[R] what is the effective method to apply the below logic for ~1.2 million records in R
Ista Zahn
istazahn at gmail.com
Sun Sep 20 14:42:44 CEST 2015
Hi Ravi,
Did you try fixing the problem? What did you try and what went wrong?
The answer is probably
A <- as.data.table(A)
A[ , g15 := cumsum(ifelse(is.na(Time_Diff > 12), 0, Time_Diff > 12))]
A[ , flag_1 := 1:.N, by = c("customer", "g15")]
A[ , g15 := NULL]
but you would have learned more if you had at least tried getting
there yourself.
Best,
Ista
On Sun, Sep 20, 2015 at 6:19 AM, Ravi Teja <raviteja2504 at gmail.com> wrote:
> Hi Ista.
>
> Thanks a ton for the response and your assumptions were right.
>
> f the Time_Diff is missing then flag_1 value should be 1
> if the Time_Diff is > 12 then flag_1 value should be 1
> if the Time_Diff is < 12 the flag_1 value should be (if the current row is i
> then flag_1 value should be (flag_1[i-1] + 1) )
>
> When I tried to apply the logic you had shared, the results are deviating
> from the expected results.
>
> I think the logic you had shared will not function if there are two
> successive rows with Time_Diff values > 12
>
> I have attached a sample of my original data set and the expected flag_1
> column to this mail.
>
> Please help in tweaking your code to generate the attached result.

- COMPLETE THE FOLLOWING:
1: Summarize the R mailing list thread in two sentences.
2: In the R mailing list thread, why does Ravi think the logic Ista first shared gives results that differ from the expected ones? Answer in one or two sentences.
The records that follow have nothing to do with this text.

- GIVEN RECORDS:

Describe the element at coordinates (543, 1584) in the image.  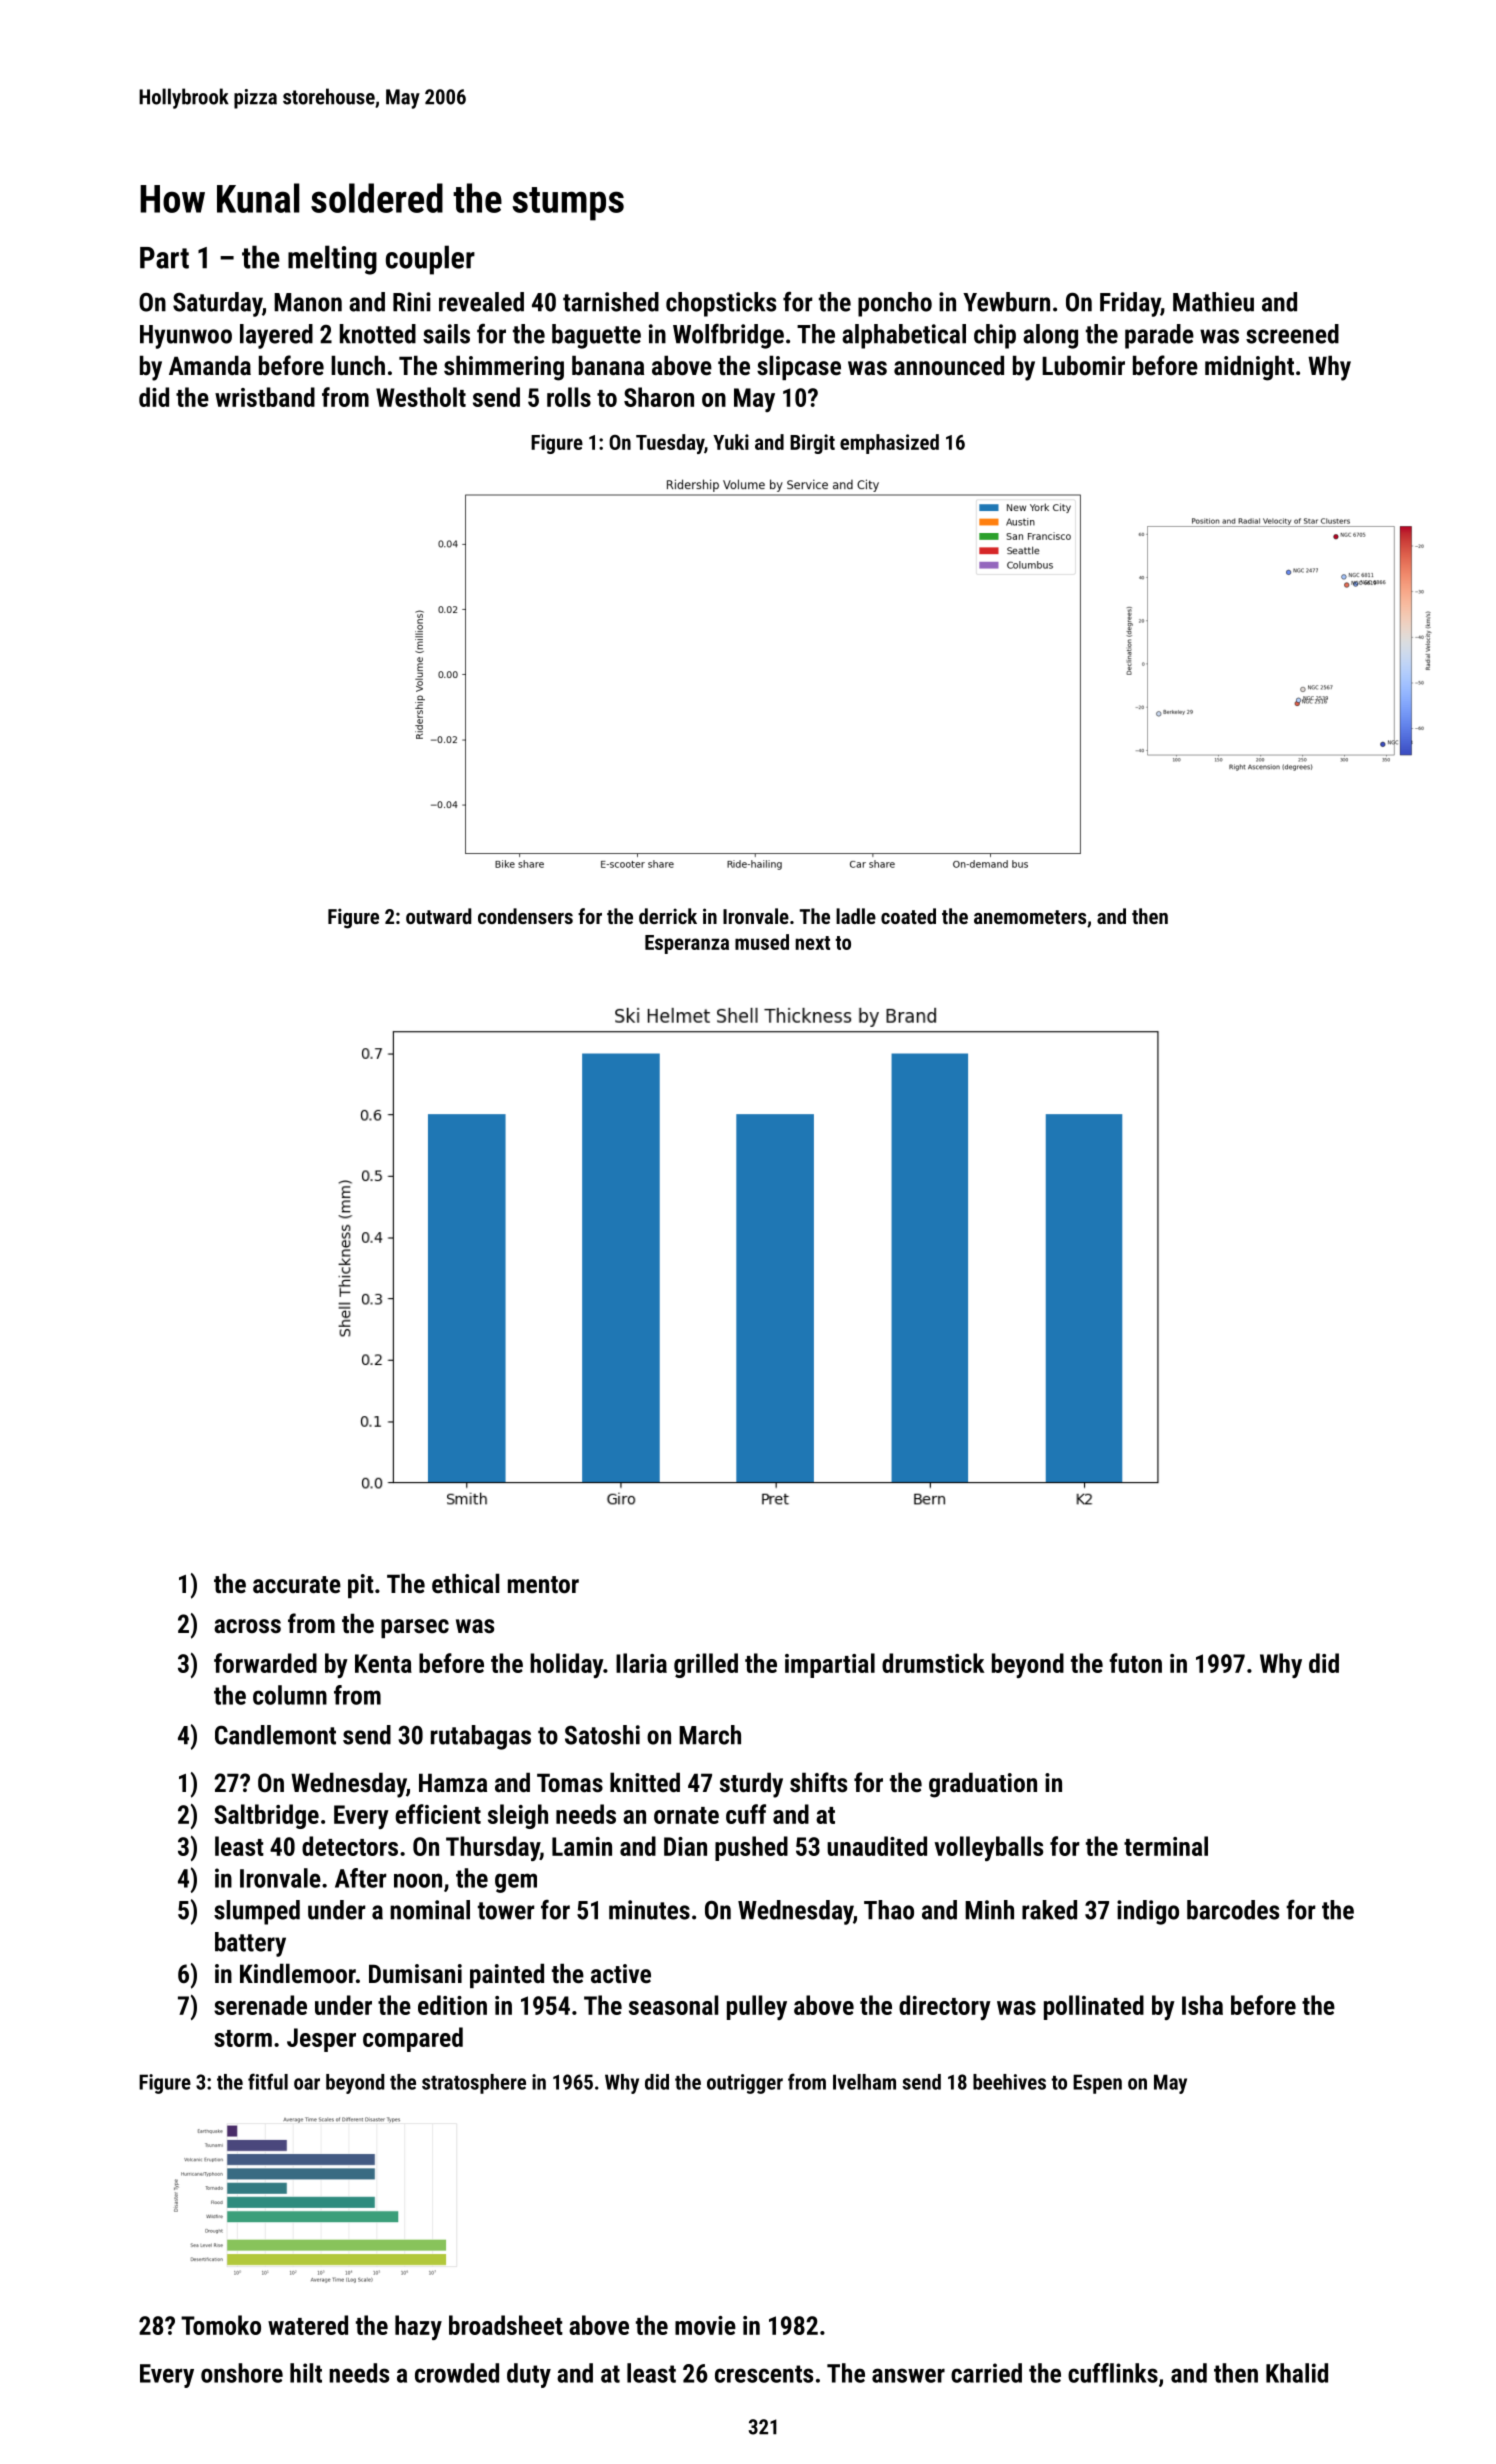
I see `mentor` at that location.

* * *

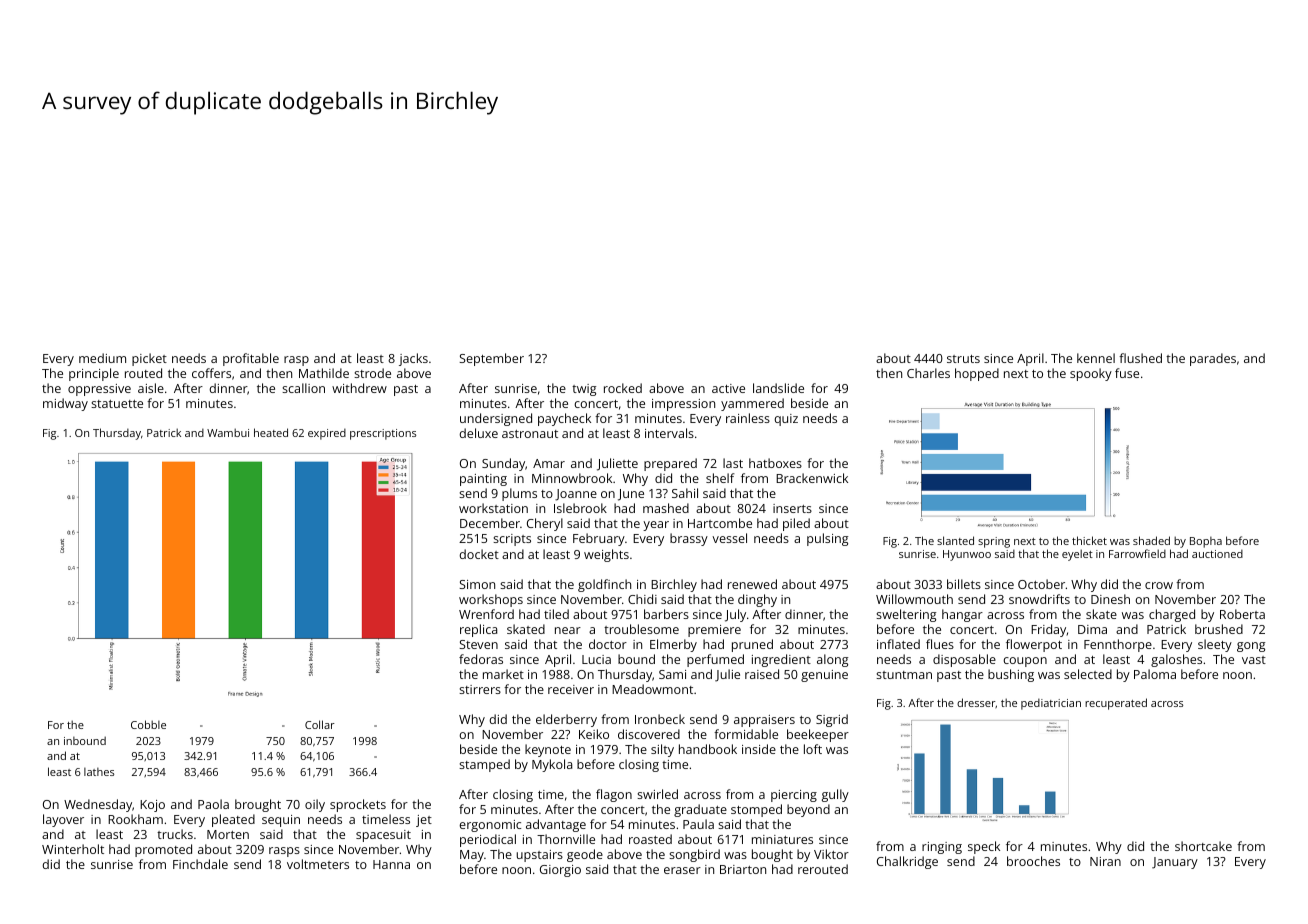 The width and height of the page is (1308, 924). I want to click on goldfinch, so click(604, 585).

- TASK ANSWERS:
1: Ravi Teja explains that flag_1 should be 1 when Time_Diff is missing or greater than 12 and should otherwise be the previous row's value plus one, and he reports that the logic Ista shared gives results that deviate from what he expects. Ista replies with data.table code that builds a cumulative counter and numbers the rows within each customer and counter group, and adds that Ravi would have learned more by at least trying to get there himself.

2: Ravi thinks the logic will not work when two successive rows both have Time_Diff values greater than 12. He gives this as the likely cause of the results deviating from what he expects.